Andrew Wild writes about music and local history, so we have that much in common. We share a love of the music of Crosby, Stills and Nash, too. And I suspect we have been to some of the same concerts in Manchester over the last decade including Crosby and Nash, Crosby, Stills and Nash and Graham Nash solo.
The scope of this book begins with the careers of David Crosby, Stephen Stills and Graham Nash before they got together and discovered the magic they could make. The Hollies, the Byrds and Buffalo Springfield are all part of the back story. So, of course, are Judy Collins and Joni Mitchell. Neil Young becomes a significant player with Deja Vu and beyond. Andrew Wild doesn’t shy away from exploring the difficulties experienced by this extremely talented group of musicians, with their own distinctive approaches to their careers, their lifestyles and their music.
The byline is ‘every album, every song’ and we are taken through album by album, with information and some analysis of each, from Crosby, Stills and Nash released in 1969 to 'Deja Vu Live' in 2006.

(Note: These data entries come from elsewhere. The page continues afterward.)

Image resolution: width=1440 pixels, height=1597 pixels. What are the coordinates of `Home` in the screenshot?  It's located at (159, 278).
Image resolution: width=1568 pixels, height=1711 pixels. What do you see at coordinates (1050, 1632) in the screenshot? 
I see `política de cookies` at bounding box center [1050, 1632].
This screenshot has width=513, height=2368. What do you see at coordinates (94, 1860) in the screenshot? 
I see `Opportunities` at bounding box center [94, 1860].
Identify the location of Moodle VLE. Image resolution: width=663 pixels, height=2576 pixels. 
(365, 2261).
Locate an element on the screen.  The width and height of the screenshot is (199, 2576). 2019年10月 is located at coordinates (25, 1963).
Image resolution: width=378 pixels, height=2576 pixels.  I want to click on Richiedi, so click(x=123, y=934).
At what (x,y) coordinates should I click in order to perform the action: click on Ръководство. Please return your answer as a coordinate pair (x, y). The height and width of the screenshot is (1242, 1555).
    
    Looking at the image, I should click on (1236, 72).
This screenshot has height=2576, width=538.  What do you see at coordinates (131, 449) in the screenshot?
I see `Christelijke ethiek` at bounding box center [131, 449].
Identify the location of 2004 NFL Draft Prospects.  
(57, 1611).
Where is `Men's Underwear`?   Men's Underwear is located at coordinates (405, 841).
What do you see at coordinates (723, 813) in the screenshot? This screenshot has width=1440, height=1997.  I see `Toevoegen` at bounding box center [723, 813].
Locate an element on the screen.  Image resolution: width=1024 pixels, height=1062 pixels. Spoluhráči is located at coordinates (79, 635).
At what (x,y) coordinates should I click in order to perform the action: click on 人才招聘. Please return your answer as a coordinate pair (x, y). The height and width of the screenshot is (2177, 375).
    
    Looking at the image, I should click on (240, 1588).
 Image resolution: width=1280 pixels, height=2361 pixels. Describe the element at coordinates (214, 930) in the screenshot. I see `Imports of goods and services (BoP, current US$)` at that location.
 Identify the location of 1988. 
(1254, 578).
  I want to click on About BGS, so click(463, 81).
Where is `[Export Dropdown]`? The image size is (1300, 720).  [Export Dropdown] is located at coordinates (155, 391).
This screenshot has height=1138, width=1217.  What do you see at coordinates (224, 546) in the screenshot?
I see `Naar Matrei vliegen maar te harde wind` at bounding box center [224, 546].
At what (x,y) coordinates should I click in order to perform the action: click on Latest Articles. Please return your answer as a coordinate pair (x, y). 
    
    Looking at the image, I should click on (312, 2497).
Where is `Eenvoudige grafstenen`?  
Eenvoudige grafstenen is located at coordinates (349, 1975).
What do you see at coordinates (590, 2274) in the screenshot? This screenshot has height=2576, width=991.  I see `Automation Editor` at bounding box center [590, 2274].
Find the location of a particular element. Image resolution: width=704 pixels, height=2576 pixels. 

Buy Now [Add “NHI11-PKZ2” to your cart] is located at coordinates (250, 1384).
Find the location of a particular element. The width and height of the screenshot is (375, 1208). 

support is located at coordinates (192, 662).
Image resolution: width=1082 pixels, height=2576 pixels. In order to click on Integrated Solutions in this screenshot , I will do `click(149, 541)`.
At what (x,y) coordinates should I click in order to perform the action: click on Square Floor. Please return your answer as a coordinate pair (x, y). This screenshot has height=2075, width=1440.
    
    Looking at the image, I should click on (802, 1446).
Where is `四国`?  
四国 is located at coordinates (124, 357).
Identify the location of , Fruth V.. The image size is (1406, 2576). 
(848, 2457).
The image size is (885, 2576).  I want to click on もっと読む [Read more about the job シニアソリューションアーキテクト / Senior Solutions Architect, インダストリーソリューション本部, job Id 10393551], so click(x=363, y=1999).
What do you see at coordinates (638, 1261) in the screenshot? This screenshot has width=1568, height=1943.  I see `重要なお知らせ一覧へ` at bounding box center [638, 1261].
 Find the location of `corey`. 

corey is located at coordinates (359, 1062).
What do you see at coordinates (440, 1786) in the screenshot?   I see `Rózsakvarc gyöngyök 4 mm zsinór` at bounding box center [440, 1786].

There’s also a list of compilations, archive collections and unreleased and incomplete albums, plus a core-collection discography and a bibliography.
There’s a section on their solo albums, and at time of publication (late 2020) the question of their future is posed. Now, all in their late seventies, these musicians are still making music, but the chance of them doing it together again is unlikely.
My involvement with CS&N, and Neil Young began in 1969 with a significant teenage romance and continued until I reached '4 Way Street'. We listened to our vinyl records with attention and awe, and even a sense of occasion; those songs are embedded deeply in my psyche. I lost my way until I started to see various combinations in concerts in Manchester around 2011 - those concerts are among the most emotional and memorable I’ve ever attended.
The vivid descriptions of the early songs and the stories behind them brought memories flooding back, not least because songs like 'Teach Your Children', 'Our House' and 'Marrakesh Express' have been and continue to be part of the soundtrack of my own life.
In 1967, Graham Nash wasn’t the only one who dreamt of leaving the rainy skies of Manchester for sunny California. I was too young to do it, but I loved that he did. As a long time fan of Nash, I loved the observation that he was “the artistic dark horse” of C S &N.
I’m glad this kind of book is still being written and published and can sit on a shelf as part of a valued collection. Internet searches have their place, but this is a true reference book, setting their music in personal and political contexts. It’s also a reminder of the power of their music and their influence as songwriters and commentators over the decades.